It is a common practice for the role of pilot flying (PF) to alternate between the pilot-in-command and co-pilot on each flight leg, and Propair endorsed this practice. The company also encouraged its pilots-in-command to authorize experienced co-pilots, when the PF, to fly from the left seat. No operational or environmental restrictions had been specified, and the pilot-in-command had full decision-making authority in this regard. The purpose of the policy was to facilitate the co-pilots' eventual transition to pilot-in-command.
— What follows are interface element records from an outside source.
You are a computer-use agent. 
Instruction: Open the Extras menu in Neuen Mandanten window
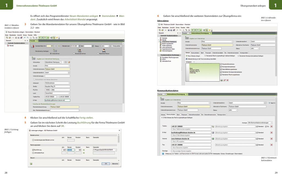pos(25,35)
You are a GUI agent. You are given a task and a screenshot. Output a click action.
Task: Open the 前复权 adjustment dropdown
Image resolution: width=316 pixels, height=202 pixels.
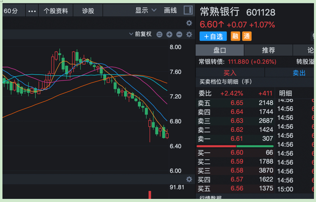[143, 34]
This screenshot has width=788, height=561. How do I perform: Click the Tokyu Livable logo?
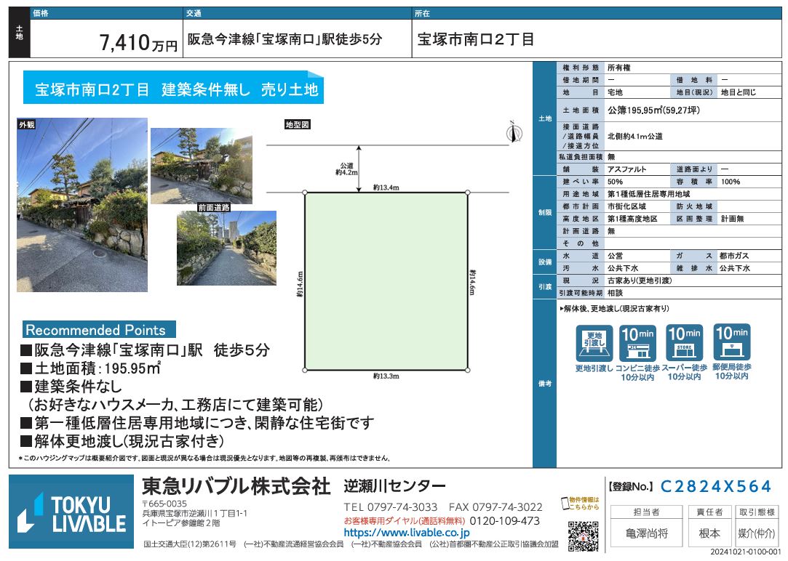[x=71, y=512]
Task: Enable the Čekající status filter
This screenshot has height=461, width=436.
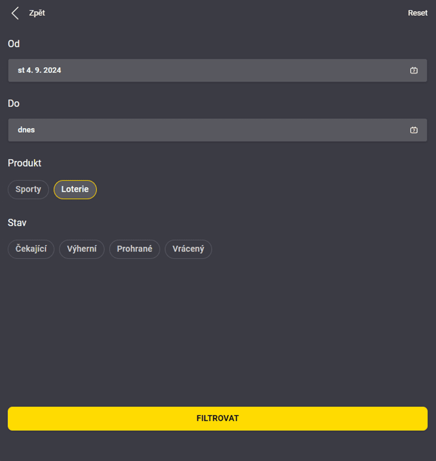Action: click(31, 249)
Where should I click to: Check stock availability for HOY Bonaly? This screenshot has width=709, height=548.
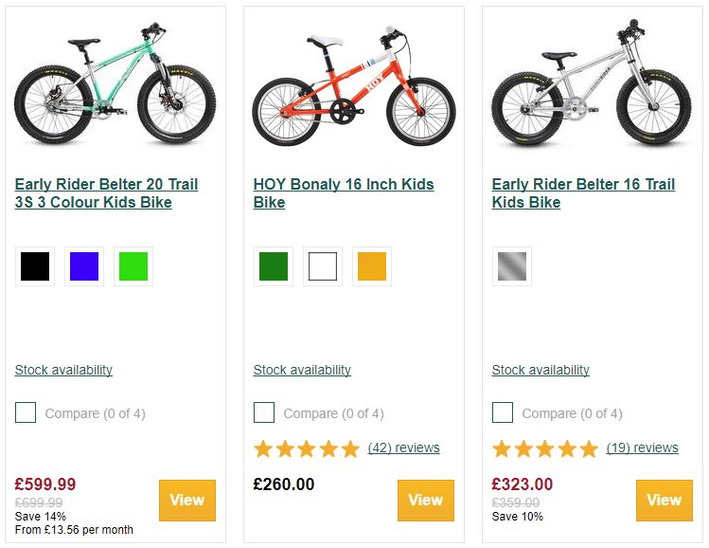(302, 370)
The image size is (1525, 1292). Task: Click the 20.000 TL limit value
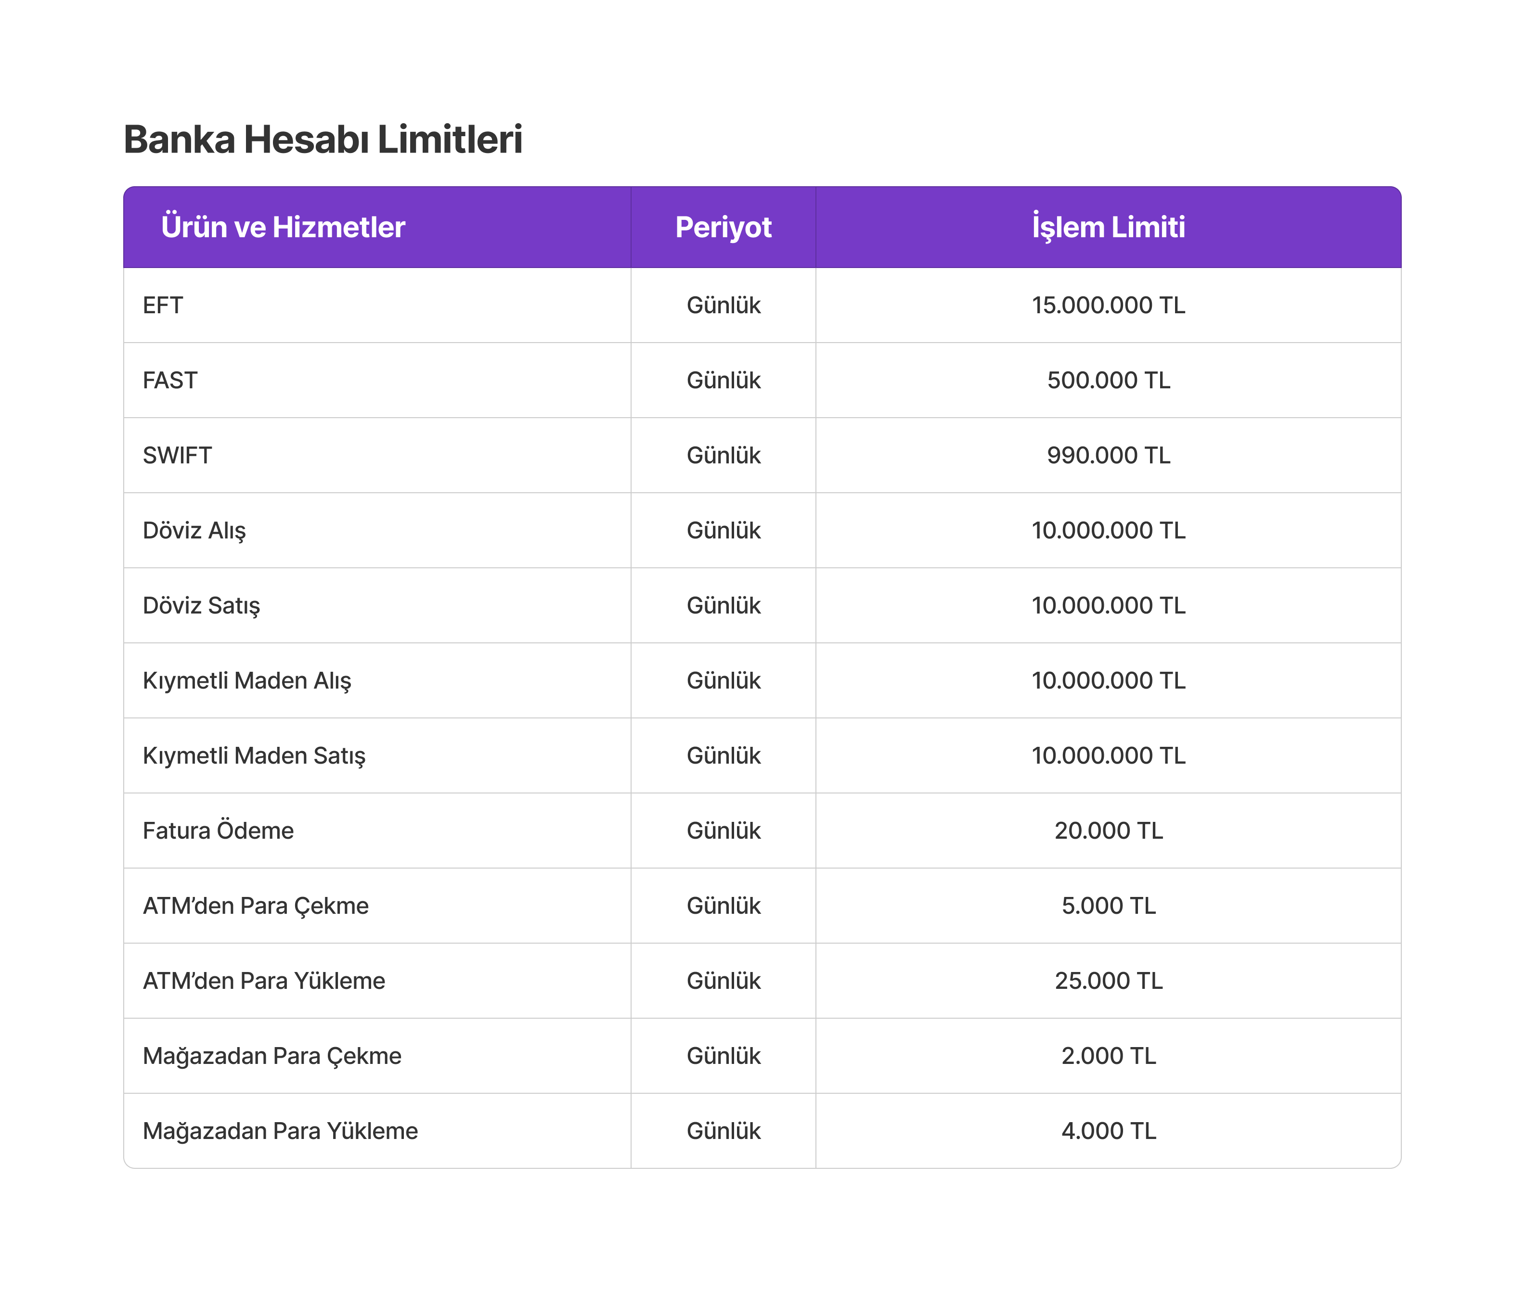point(1108,831)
In that respect, paragraph 724.115(21) of the Commercial Air Services Standards stipulates that, if the operator authorizes the co-pilot to conduct take-offs in lower than standard weather minima, the co-pilot must undergo the same training as the pilot-in-command. Only the pilot-in-command had the necessary training to take off in an RVR of 1,200 feet. The company and the two pilots presumed that if the pilot-in-command had the necessary qualifications for an RVR of 1,200 feet, the co-pilot was automatically authorized to perform the take-off.
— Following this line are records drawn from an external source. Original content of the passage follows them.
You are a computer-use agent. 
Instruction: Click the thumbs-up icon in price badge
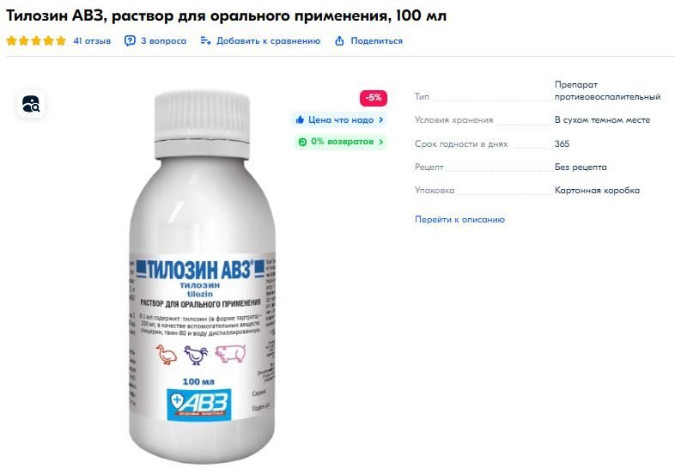point(300,119)

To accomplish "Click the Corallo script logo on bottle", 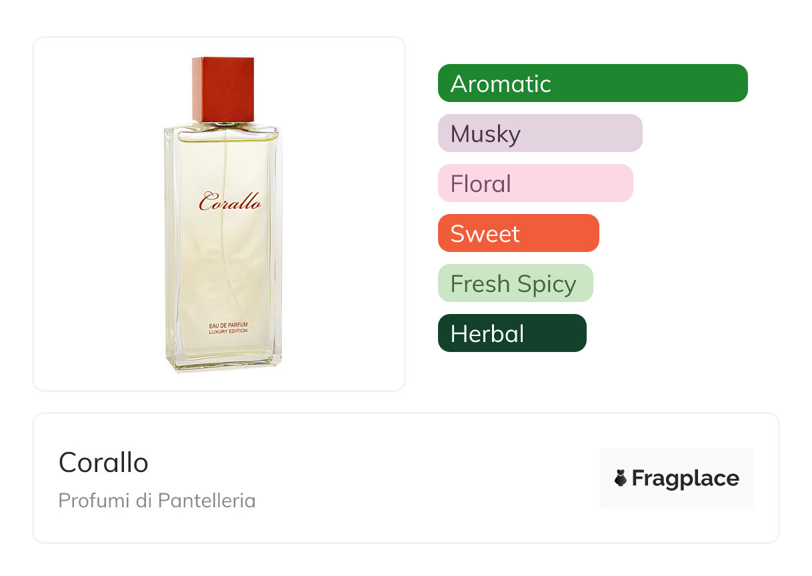I will click(x=230, y=202).
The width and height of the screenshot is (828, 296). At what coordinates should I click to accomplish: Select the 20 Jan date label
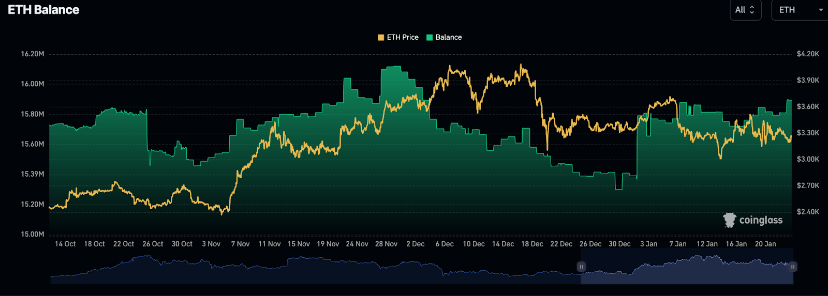tap(765, 244)
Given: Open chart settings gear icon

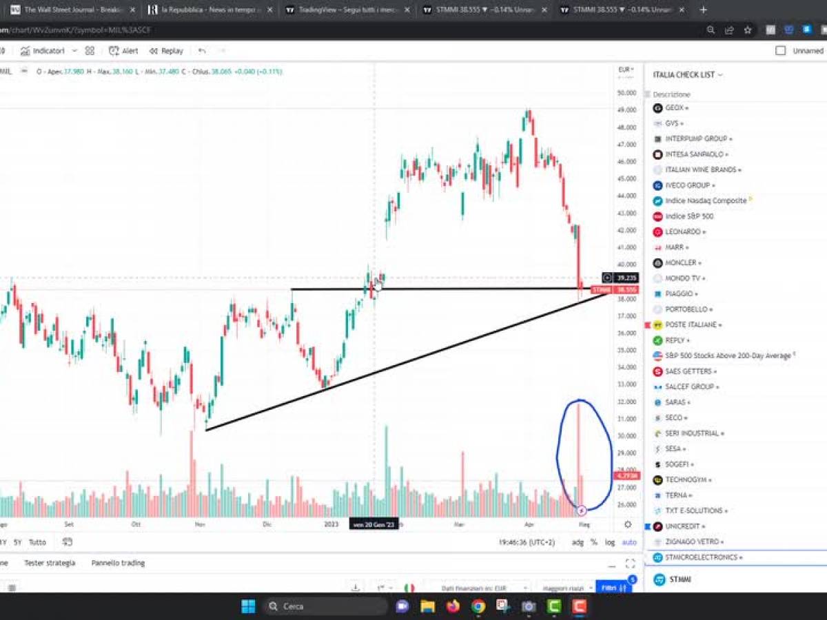Looking at the screenshot, I should pyautogui.click(x=628, y=524).

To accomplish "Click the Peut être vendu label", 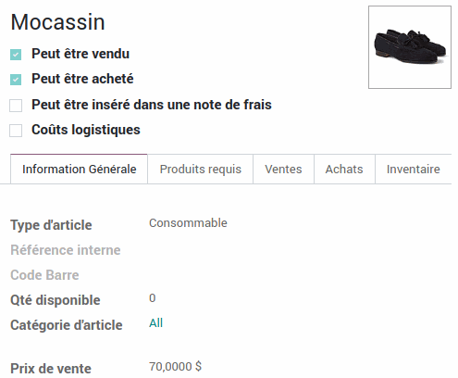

Analysis of the siteFootnote 2 showed that the aircraft rolled for about 1,850 feet before taking off, that it flew for 500 feet on a track of 78 magnetic before striking the snow, and that it was nose-up at the moment of impact. The aircraft's estimated performance was slightly below that published in the flight manual take-off distance table. On a dry, firm, and horizontal surface, with a VR of 95 knots, the Super King Air could take off after a roll of 1,650 feet.

No failure or malfunction of the aircraft systems or components was found to have contributed to the occurrence. The aircraft was certified and maintained in accordance with existing regulations and approved procedures. The aircraft weight and centre of gravity were within prescribed limits. The aircraft manufacturer had not established any maximum cross-wind component.

The Canadian Aviation Regulations (CAR) came into force on 10 October 1996. A new regulatory requirement stipulated that air carriers establish Standard Operating Procedures (SOP). Briefly, SOPs must clearly and precisely state the responsibilities and tasks of the pilot-in-command and the co-pilot, as well as the PF and the pilot not flying (PNF), for each flight leg and in certain specific situations. SOPs must include the following items: co-ordination between crew members; standardized instructions; standardized announcements; and, rejected take-offs.

Some CAR provisions were assessed as requiring time after coming into force to ensure compliance. Air operators were given a 60-day conditional transition period to determine the requirements for amendments to their SOPs. Since Propair had not completed its SOP manual and had undertaken to make major amendments to its operation documents, TC had extended the company's transition period.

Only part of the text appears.